Stored data entries:
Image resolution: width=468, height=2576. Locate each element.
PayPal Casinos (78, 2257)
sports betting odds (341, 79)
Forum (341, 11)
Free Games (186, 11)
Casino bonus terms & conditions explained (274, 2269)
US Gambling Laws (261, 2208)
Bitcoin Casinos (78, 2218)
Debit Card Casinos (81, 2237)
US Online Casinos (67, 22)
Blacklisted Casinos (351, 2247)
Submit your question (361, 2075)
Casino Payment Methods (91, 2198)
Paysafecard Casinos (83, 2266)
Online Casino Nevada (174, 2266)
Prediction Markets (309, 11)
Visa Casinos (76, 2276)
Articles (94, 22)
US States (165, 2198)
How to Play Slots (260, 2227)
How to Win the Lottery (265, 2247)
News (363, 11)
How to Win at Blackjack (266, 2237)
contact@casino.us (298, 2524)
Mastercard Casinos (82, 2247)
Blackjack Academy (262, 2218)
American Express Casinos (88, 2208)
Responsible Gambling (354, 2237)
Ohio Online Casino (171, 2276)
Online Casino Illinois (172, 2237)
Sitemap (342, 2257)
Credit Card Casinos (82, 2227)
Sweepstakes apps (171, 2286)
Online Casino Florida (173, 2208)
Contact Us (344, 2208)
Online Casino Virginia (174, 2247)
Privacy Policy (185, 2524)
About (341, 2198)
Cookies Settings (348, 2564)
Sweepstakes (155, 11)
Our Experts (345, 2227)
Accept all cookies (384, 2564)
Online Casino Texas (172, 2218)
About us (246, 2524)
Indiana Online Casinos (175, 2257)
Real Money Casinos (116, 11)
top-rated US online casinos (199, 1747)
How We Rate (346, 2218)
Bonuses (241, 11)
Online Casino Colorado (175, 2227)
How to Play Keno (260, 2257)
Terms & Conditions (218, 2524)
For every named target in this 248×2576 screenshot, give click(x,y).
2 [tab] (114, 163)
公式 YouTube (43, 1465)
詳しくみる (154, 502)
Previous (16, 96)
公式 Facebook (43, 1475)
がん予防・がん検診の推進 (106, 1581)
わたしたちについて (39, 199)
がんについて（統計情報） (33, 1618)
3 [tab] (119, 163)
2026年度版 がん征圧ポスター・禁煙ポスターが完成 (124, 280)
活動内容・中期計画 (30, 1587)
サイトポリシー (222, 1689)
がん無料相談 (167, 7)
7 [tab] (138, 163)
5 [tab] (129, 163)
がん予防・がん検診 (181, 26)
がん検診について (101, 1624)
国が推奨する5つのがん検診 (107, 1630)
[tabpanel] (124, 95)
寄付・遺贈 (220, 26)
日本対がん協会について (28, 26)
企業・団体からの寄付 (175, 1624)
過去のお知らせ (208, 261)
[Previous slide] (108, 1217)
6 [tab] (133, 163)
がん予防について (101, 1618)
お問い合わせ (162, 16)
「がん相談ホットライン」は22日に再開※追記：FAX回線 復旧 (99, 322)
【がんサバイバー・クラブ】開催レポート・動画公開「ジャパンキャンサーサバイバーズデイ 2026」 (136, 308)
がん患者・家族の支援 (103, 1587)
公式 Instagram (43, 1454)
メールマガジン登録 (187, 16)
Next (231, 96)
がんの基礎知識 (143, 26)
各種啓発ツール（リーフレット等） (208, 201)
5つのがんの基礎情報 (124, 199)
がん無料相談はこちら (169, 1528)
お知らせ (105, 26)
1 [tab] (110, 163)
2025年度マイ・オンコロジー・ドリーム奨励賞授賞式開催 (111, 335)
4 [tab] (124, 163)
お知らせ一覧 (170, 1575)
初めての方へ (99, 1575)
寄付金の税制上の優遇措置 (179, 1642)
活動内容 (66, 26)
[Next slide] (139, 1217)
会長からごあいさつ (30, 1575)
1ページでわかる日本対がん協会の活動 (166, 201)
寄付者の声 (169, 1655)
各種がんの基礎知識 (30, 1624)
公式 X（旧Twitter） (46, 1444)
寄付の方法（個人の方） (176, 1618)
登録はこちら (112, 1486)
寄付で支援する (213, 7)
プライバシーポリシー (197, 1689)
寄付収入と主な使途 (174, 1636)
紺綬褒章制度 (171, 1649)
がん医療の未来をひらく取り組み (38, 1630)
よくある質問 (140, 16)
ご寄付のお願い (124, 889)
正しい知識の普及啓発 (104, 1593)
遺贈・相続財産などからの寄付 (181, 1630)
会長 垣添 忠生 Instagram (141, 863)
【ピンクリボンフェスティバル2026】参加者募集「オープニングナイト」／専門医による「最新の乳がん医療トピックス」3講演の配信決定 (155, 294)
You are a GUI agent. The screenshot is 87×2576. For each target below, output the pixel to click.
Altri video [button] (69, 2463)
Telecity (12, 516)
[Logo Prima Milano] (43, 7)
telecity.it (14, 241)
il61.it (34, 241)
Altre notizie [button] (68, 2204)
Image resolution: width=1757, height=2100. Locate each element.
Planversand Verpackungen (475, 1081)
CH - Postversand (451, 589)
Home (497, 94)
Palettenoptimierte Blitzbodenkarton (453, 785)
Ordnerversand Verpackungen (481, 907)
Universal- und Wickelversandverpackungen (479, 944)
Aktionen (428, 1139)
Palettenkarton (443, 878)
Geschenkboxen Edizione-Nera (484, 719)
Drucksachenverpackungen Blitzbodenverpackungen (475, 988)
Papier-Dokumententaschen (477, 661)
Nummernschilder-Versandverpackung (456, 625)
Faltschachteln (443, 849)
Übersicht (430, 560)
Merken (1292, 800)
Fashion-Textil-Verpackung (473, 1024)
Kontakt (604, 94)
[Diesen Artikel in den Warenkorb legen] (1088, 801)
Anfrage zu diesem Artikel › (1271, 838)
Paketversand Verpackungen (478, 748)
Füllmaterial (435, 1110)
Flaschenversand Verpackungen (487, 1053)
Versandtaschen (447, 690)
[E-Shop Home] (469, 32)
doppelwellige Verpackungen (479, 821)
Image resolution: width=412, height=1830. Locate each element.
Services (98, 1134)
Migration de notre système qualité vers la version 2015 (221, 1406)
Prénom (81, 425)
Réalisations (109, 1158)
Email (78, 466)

→ The problem: Using the entries above, output exactly the lines between the line holding "il61.it (34, 241)" and the line holding "Geschenkboxen Edizione-Nera (484, 719)", end lines included, and nothing more.

→ Final answer:
il61.it (34, 241)
Altre notizie [button] (68, 2204)
Image resolution: width=1757, height=2100. Locate each element.
Planversand Verpackungen (475, 1081)
CH - Postversand (451, 589)
Home (497, 94)
Palettenoptimierte Blitzbodenkarton (453, 785)
Ordnerversand Verpackungen (481, 907)
Universal- und Wickelversandverpackungen (479, 944)
Aktionen (428, 1139)
Palettenkarton (443, 878)
Geschenkboxen Edizione-Nera (484, 719)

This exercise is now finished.